- TASK PROMPT -
Every line below needs to be printed again exactly, without any of its pictures.

(Stored items)
▼▼▼

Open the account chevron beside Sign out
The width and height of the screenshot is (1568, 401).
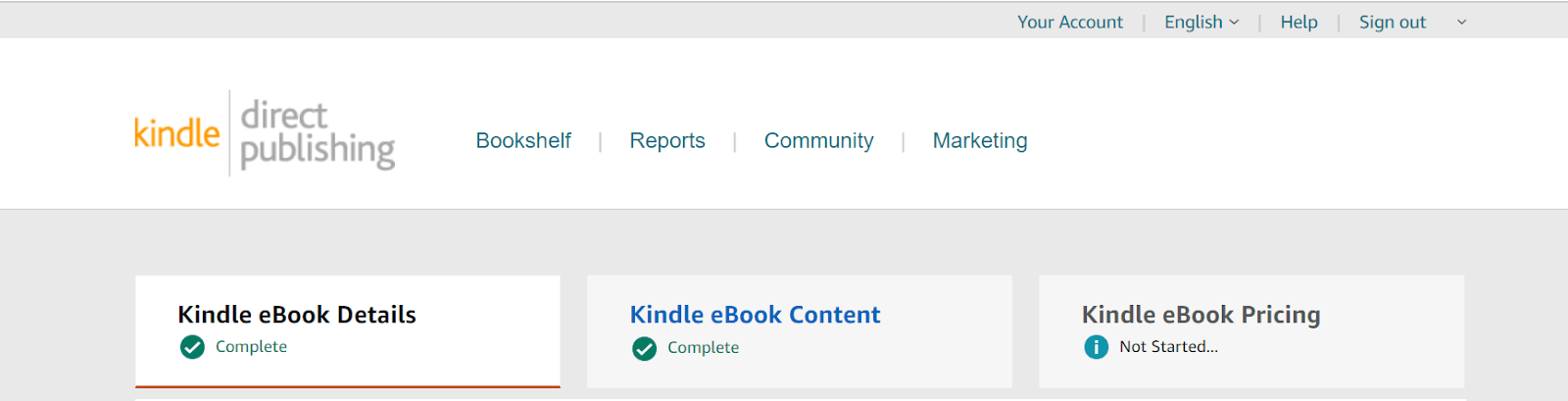[x=1462, y=22]
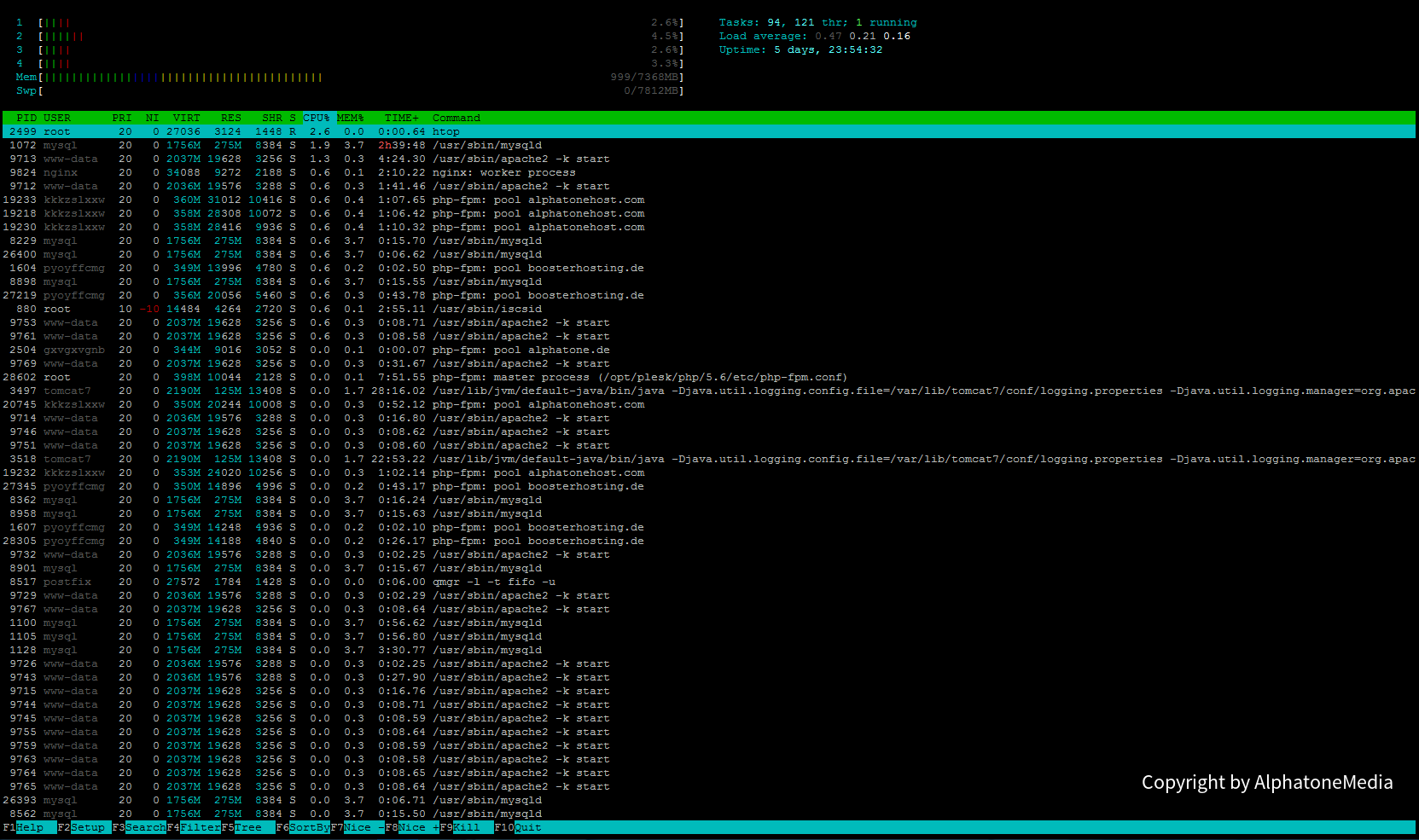The width and height of the screenshot is (1419, 840).
Task: Activate F3 Search in the footer
Action: (145, 827)
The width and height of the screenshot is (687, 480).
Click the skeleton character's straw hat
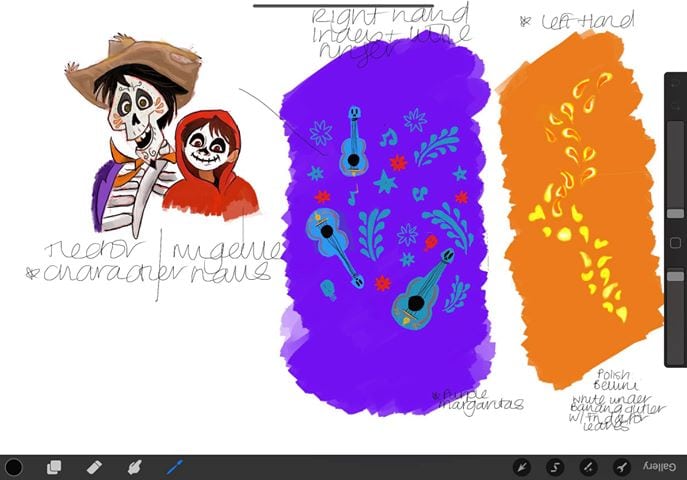(x=130, y=62)
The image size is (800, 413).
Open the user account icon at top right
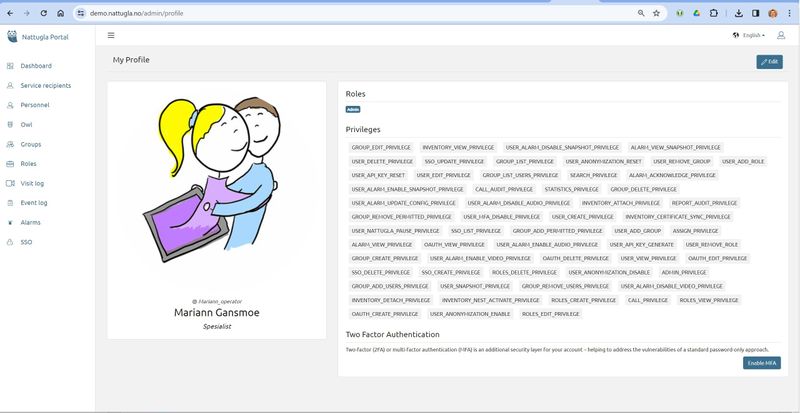click(781, 35)
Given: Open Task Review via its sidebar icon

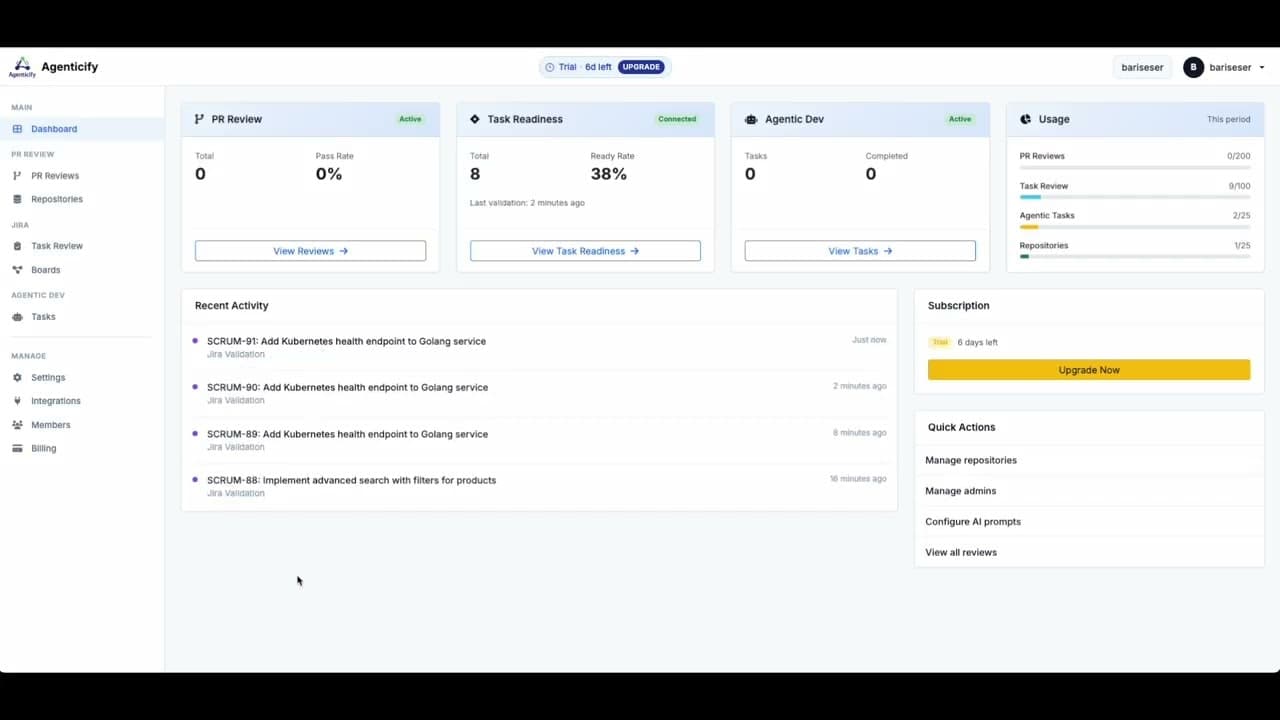Looking at the screenshot, I should pyautogui.click(x=19, y=245).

▲▲▲

- SOLVED PROBLEM -
Open the account chevron beside Sign out
The width and height of the screenshot is (1568, 401).
[x=1462, y=22]
The width and height of the screenshot is (1419, 840).
Task: Activate F3 Search in the footer
Action: (145, 827)
The width and height of the screenshot is (687, 480).
Click the skeleton character's straw hat
(x=130, y=62)
The image size is (800, 413).
Open the user account icon at top right
click(781, 35)
Given: Open Task Review via its sidebar icon

Looking at the screenshot, I should pyautogui.click(x=19, y=245).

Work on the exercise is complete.